Tuesday, February 1, 2011
Alone
I hate being alone. I hate having to do the work of two parents alone. I hate having to remember everything. I hate forgetting things. I hate having to take care of the cars. I that I have to figure out dinner. I hate that not only do I have to do the things I always did, I have to do the things he did as well. I feel like I never have time for myself anymore... I still have great friends that pull me away, to get me out for the night. But where is the me time, while he spend time with the kids? I used to love weekends where he would the kids fishing so I could have some quiet time... now the quiet time I get is just crying... not relaxing. I hate that I have to enforce all the rules, with out back up... no being the nice guy any more.

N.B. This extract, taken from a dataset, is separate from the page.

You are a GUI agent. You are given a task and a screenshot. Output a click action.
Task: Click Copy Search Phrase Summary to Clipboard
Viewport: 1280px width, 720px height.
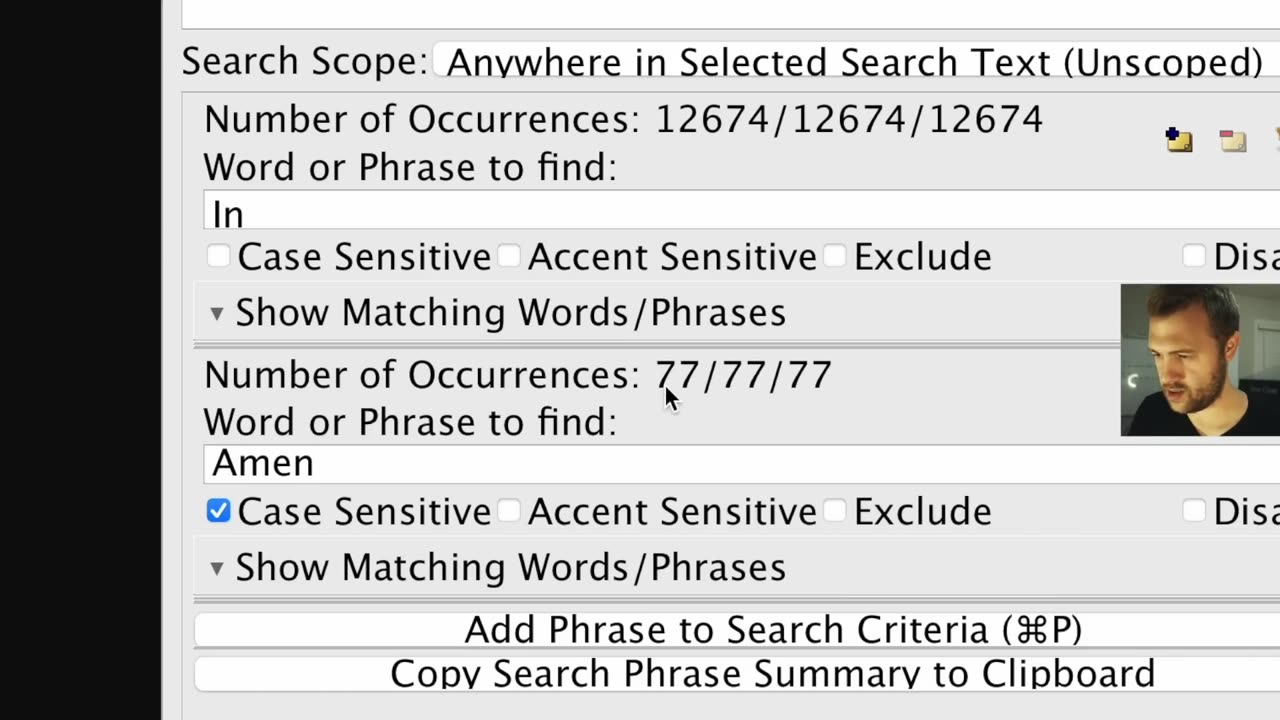pos(772,674)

I am tired of the kids pushing me... especially on things they never would have dared. I hate that it is almost his birthday and he will not be here to celebrate with us. I hate this SOOO much. I hate not having him here. I hate people comparing it to divorce... while divorce sucks... they are still here. They are still available if needed. HE IS GONE. I AM ALONE. THE KIDS WILL NEVER SEE HIM. You can offer advice if you are a single parent, but please don't compare... my husband didn't leave us, he died. My husband would want to still be here for his kids. I would not have to be alone if he had a choice. I appreciate the offers for help... but they can only help so much... Please don't think I am ungrateful, or unsympathetic... just hurting.